If it goes up on the way to its own land, to Beth-shemesh, then it is he who has done us this great harm, but if not, then we shall know that it is not his hand that struck us; it happened to us by coincidence. 1 Samuel 6:9
With repetitive drug use, I eventually numbed my conscience so that, after a while, I was no longer concerned with right and wrong. I did, however, remain terrified of consequences. The thought of what would happen if anyone found out kept me awake at night. Every time I diverted a bottle of pills, my fear would explode as I grew paranoid, thinking that every little glance from others meant something. If anything unusual happened, or if I encountered any inconvenience, I assumed that I’d been discovered or that God was punishing me.
When a few days went by though, and no one confronted me, I’d realize that I’d gotten away with it. Suddenly, I’d look back at the previous few days in a new light. Nobody knew. That was just paranoia. Those little frustrations weren’t God punishing me. It’s just a bunch of stuff that happened. With renewed confidence, I’d then feel free to get another bottle of pills, starting the whole cycle over again. It was a miserable existence. I should have listened to my fear. It may have been irrational to think that every look from others was about my drug use, but the fact that I had the fear in the first place meant that I was courting disaster.

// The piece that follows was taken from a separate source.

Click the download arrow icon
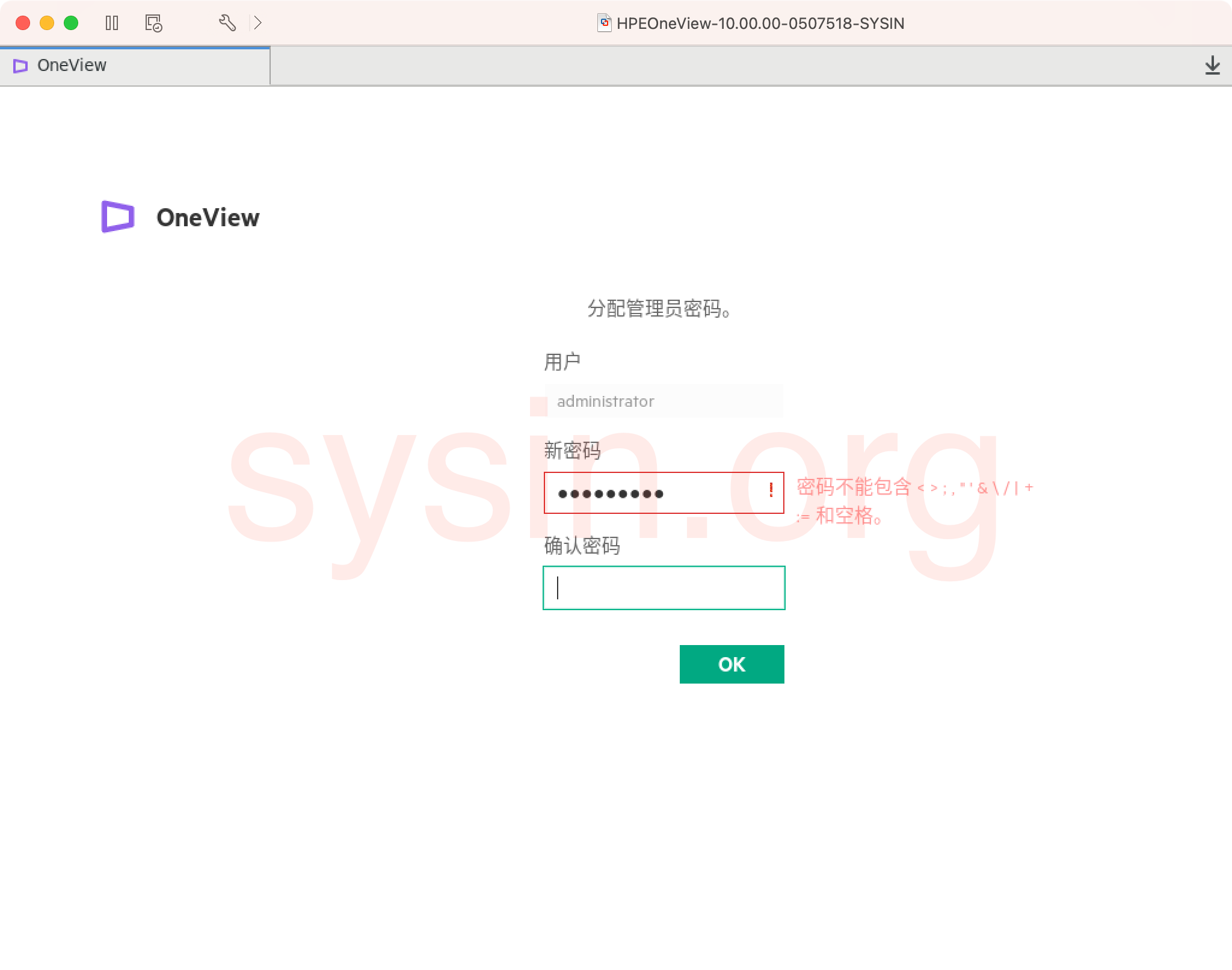(x=1212, y=65)
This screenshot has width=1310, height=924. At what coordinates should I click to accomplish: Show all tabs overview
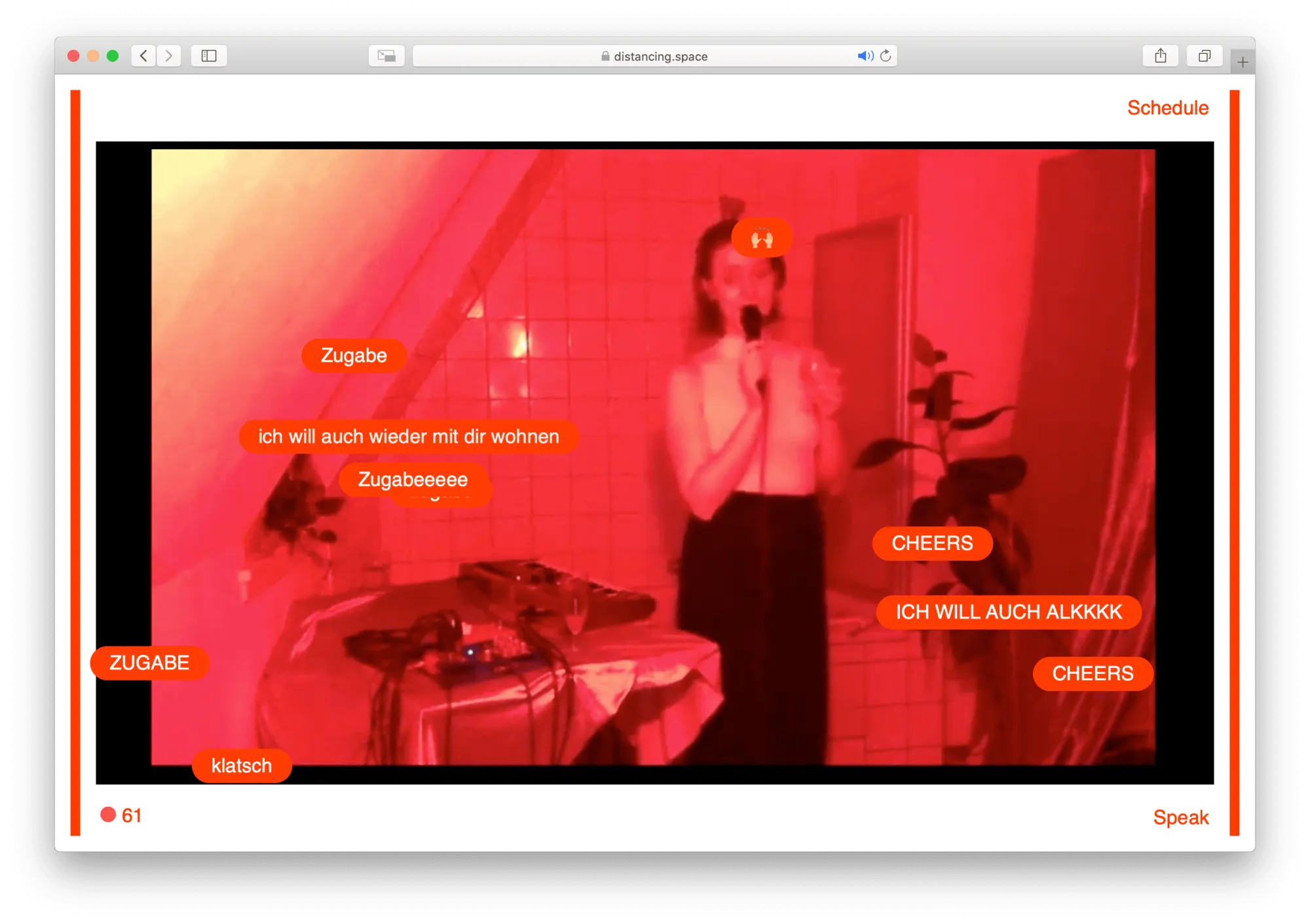pos(1204,56)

This is where the Philistines found themselves in today’s passage. In the story, the Philistines defeated Israel in battle, carrying off the ark of the covenant. Intending to celebrate it as a symbol of victory, they instead experienced death and destruction wherever the ark went. Finally, after months of misery, they decided to send it back . . . maybe. They put the ark on a cart yoked to two cows and let it go. If the cows take the ark back to Israel, then we know it was God who has been punishing us. If the cows go nowhere, then all that death and destruction was just a coincidence (my paraphrase).
Most of us have probably experienced something similar. We’ve committed some sin and then something bad happened, and we wondered if the two were connected. Then, if the bad thing just went away, we breathed a sigh of relief and changed nothing. Whether or not the sin and the trial were divinely connected though, hardly matters. If we’re convicted of some evil deed, and if we fear the consequences, then we should abandon the behavior that caused the fear. Fear of consequences for our self-destructive behavior isn’t irrational or coincidental. It’s God giving us the opportunity to repent. And that’s an opportunity we should always take.